Exercise
Throughout the records below, find each line holding "computer" and copy it.

Entries supplied

++++++++

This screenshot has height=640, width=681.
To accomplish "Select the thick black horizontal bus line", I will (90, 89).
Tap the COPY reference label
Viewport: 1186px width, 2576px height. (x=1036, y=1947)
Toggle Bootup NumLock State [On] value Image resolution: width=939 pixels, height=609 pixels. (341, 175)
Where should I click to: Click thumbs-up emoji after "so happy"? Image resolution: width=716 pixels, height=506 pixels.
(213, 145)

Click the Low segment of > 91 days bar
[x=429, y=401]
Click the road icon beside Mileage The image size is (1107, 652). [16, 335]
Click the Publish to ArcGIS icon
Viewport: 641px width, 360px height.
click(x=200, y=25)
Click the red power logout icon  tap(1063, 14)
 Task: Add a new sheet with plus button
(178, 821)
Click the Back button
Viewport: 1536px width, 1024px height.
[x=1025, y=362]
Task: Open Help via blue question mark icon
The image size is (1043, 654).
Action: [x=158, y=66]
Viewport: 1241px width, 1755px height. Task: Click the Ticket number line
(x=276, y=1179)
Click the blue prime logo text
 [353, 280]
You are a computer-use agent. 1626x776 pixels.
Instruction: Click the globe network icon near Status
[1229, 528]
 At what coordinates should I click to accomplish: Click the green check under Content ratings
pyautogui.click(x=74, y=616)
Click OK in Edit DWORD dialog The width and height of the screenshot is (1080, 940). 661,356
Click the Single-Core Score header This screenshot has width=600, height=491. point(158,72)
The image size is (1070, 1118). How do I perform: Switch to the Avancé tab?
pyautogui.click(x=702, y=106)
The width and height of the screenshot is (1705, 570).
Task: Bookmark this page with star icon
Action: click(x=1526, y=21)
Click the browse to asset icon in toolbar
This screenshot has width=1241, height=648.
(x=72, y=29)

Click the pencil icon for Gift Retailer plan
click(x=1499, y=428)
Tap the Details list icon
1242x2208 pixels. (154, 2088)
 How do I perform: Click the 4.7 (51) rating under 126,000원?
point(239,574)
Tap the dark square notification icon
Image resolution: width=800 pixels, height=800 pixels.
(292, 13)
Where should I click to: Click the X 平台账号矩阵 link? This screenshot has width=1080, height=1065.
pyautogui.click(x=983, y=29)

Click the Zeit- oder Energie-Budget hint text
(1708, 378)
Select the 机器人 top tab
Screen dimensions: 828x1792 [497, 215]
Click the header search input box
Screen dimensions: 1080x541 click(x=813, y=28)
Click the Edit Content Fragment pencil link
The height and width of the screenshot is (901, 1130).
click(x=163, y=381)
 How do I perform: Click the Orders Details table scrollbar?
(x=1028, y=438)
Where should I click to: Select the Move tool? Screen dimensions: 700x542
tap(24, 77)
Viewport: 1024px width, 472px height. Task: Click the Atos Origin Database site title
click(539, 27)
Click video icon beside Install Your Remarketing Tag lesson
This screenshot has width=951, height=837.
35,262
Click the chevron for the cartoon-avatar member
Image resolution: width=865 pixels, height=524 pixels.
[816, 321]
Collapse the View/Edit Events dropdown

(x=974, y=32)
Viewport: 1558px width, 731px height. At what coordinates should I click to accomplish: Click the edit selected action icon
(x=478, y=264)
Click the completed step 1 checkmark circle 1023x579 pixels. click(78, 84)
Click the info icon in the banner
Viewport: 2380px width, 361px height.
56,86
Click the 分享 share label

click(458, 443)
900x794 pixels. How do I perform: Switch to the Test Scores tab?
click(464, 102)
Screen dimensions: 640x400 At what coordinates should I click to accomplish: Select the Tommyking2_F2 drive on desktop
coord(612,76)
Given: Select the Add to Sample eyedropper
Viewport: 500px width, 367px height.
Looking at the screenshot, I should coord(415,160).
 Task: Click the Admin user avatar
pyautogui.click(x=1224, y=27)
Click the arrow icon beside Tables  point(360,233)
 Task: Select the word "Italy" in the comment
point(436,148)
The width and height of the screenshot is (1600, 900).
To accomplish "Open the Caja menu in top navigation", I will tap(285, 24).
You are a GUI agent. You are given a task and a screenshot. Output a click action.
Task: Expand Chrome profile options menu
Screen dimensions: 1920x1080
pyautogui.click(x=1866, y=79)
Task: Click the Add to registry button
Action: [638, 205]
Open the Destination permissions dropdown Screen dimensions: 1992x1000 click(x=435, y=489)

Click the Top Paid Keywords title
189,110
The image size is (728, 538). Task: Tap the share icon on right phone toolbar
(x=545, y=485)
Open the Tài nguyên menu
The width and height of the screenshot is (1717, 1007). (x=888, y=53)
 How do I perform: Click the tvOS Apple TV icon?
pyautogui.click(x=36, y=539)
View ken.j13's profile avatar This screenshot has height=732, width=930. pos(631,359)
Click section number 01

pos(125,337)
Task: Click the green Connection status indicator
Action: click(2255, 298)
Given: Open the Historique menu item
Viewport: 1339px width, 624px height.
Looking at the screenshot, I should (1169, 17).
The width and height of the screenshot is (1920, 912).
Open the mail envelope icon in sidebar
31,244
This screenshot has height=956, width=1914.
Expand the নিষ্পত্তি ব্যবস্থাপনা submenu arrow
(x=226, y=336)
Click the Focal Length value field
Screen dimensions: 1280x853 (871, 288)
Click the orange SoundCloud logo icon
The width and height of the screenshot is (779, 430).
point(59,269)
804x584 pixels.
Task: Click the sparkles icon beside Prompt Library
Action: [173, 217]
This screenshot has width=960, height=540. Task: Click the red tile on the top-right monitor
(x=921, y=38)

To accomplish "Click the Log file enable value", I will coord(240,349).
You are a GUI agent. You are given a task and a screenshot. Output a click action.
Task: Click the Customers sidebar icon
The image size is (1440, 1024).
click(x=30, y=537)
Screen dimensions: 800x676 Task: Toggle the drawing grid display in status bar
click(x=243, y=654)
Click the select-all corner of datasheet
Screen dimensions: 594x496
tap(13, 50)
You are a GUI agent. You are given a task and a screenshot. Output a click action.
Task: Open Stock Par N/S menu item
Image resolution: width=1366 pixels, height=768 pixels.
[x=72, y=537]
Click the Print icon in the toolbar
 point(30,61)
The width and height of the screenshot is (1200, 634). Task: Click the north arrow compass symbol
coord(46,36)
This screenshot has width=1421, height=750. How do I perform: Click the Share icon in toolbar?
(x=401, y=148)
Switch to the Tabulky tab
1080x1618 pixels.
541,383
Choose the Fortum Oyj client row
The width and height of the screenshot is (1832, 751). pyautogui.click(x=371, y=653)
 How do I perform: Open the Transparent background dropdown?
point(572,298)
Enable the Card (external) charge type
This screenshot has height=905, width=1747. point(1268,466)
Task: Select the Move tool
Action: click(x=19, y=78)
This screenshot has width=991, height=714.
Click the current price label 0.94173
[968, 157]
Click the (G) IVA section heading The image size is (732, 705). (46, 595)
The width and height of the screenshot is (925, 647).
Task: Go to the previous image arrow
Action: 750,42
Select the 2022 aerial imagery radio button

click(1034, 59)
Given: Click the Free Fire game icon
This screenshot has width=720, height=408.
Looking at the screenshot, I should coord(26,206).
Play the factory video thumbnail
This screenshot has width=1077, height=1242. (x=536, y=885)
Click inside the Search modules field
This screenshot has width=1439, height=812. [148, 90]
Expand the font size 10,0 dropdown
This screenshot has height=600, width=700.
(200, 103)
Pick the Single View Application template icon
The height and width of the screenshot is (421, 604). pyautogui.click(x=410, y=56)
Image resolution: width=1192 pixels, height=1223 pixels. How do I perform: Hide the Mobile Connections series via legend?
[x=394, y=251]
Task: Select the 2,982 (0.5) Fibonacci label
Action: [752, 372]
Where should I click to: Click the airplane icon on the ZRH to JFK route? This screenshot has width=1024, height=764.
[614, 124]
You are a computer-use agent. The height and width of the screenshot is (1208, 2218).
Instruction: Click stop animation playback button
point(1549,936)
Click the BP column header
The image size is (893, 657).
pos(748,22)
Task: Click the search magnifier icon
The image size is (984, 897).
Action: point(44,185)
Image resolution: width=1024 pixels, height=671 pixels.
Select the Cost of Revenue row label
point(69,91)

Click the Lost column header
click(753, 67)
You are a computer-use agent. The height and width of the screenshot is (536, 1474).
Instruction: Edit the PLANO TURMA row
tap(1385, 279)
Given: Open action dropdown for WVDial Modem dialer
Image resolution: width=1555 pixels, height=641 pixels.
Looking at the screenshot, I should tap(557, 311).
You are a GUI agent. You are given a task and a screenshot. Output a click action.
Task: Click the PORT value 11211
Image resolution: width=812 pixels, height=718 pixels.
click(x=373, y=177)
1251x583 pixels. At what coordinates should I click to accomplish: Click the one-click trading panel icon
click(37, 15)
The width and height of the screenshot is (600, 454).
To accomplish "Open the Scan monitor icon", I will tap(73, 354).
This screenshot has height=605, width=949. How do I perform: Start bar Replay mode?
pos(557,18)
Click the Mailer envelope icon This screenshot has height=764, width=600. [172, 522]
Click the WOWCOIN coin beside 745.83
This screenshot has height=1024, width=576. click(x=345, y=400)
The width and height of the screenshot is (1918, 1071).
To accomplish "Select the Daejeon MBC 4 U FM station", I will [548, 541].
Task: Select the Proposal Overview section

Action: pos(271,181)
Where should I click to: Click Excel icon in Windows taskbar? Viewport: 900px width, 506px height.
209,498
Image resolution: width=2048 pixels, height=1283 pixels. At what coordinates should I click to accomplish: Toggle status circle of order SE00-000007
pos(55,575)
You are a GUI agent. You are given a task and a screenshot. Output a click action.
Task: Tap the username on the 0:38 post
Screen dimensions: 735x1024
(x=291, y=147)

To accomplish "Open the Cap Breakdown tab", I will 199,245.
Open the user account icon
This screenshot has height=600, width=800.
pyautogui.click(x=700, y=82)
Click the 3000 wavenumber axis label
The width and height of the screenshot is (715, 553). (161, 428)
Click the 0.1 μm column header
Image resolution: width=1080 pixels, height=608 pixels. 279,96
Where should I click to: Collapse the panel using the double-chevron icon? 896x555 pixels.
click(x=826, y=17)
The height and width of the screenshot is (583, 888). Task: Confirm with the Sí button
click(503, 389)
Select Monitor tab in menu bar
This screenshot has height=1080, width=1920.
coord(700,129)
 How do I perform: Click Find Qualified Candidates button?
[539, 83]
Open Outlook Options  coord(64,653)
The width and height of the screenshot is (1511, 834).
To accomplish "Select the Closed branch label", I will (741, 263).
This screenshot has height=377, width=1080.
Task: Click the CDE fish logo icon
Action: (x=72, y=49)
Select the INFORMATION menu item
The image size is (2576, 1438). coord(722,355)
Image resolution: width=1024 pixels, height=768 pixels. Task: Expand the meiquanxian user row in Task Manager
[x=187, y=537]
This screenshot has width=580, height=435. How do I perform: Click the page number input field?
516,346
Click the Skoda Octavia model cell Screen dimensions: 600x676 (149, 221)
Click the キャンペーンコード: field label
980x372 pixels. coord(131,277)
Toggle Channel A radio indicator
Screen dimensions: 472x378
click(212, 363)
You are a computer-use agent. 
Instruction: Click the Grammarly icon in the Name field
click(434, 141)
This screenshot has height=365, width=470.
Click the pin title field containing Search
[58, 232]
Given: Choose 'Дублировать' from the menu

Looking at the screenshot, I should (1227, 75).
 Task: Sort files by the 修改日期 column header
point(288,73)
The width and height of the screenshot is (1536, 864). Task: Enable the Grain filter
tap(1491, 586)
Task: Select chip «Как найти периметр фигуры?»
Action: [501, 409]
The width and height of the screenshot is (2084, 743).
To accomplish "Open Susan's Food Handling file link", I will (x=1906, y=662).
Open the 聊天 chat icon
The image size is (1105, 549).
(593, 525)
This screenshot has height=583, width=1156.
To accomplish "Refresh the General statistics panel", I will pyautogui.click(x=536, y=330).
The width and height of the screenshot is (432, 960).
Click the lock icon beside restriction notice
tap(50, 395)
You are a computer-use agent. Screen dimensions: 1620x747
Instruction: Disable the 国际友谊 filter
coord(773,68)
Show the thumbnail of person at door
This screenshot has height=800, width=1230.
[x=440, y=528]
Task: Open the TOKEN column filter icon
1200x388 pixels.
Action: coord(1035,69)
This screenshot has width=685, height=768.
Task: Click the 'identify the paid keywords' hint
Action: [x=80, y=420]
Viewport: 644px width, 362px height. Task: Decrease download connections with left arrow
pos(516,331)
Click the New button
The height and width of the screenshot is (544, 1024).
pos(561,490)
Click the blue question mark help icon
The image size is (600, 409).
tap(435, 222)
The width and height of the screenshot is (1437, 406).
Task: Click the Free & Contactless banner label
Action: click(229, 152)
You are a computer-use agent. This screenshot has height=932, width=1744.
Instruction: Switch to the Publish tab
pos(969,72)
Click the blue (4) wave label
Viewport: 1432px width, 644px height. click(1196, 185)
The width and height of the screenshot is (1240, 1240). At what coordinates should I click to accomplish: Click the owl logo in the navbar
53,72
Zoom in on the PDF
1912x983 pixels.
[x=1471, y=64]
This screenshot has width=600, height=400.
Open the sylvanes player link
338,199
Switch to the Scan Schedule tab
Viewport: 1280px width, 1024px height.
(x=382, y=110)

++++++++

Result of this task
You are a computer-use agent. 1626x776 pixels.
You are a computer-use agent. The height and width of the screenshot is (1208, 2218).
You are a computer-use agent. The height and width of the screenshot is (536, 1474).
You are a computer-use agent. 
You are a computer-use agent. Screen dimensions: 1620x747
You are a computer-use agent. This screenshot has height=932, width=1744.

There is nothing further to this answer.